Он даже не удостоил ее ответом и повернул стул так, что оказался к ней спиной.
Эган вернулся с бутылкой и бокалами для всех нас. Только мадам Абдикян отказалась. И словно назло ей, Арман наполнял свой стакан дважды. Появился Конор, и Лаура подвинула свой стул, чтобы освободить для него место рядом с собой. Взошла луна и залила все вокруг холодным голубоватым светом.
Мадам Абдикян пробормотала что-то насчет того, что пора спать.
— Вот и иди в кровать, — грубо сказал ей Арман.
Снова наступила тишина. Мадам Абдикян открыла было рот, потом снова его закрыла и поднялась.
— Извините меня, но я устала, — сказала она. — Спокойной ночи.
— Ты не устала, Анна, ты просто состарилась, — крикнул ей вслед Арман.
— Вы просто невыносимы! — В голосе Лауры звучало отвращение.
— Но зачем идти в постель с Анной, — ответил он, — когда здесь все так молоды и красивы?
— Одну юную красавицу я забираю на прогулку, — сказал Эган, протянул руку Марии, и они вскочили.
Арман положил руку мне на плечо:
— Эган сказал, что вы собираетесь провести здесь все лето. Чтобы наблюдать за нашей маленькой наследницей, да?

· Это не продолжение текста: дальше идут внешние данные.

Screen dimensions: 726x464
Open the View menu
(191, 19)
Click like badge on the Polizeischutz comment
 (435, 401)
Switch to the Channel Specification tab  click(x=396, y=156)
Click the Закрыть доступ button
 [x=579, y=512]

— Арман, вы становитесь отвратительны, это слишком даже для вас, — обронила Лаура, не повышая голоса.
— Но, Лаура, дорогая, скажите, зачем молодой женщине прозябать в этих развалинах? — ответил Арман. — Я с уважением отношусь к вашим усилиям, Конор, вы же понимаете. Причины, по которым здесь Мария, очевидны. Эган неотразим для женщин. Но чтобы такая соблазнительная женщина, как Керри, заточила себя здесь на все лето, без мужского общества…
Он пожал плечами. Его голос сорвался. Когда он снова потянулся за бутылкой бренди, его рука дрожала.

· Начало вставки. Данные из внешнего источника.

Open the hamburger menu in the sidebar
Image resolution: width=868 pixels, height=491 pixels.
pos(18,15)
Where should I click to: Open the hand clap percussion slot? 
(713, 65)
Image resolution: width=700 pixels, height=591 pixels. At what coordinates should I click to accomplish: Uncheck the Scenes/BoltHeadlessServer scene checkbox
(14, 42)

— Не пойти ли вам спать? — спросила его Лаура.
— Мы только что начали знакомиться, — сказал Арман, наклоняясь вперед с явной целью положить свою влажную ладонь мне на колено.
Я отодвинулась, но Конор тут же встал.
— Позвольте мне проводить вас в комнату, Арман, — сказал он, хватая его за локоть.

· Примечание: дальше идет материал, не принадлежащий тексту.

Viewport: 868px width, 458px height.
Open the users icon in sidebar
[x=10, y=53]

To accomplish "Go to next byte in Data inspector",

— Но я совсем не хочу спать, — заплетающимся языком бормотал Арман.
Конор провел его, нетвердо стоящего на ногах, к французской двери, и они скрылись за ней.
Лаура внимательно изучала меня.
— Вы не должны обижаться на Армана, — сказала она. — Хотя он был несносен. Я ненавижу его, когда он пьет.
Мой молчаливый вопрос был: «Так почему же вы выбрали его себе в спутники?»
Она ответила так, словно услышала этот вопрос:
— Он — кузен моего мужа и один из руководителей фирмы Сарифа. Когда он вызвался сопровождать меня, я не смогла отказать ему, тем более в присутствии мужа.
— А почему он захотел приехать сюда? — спросила я.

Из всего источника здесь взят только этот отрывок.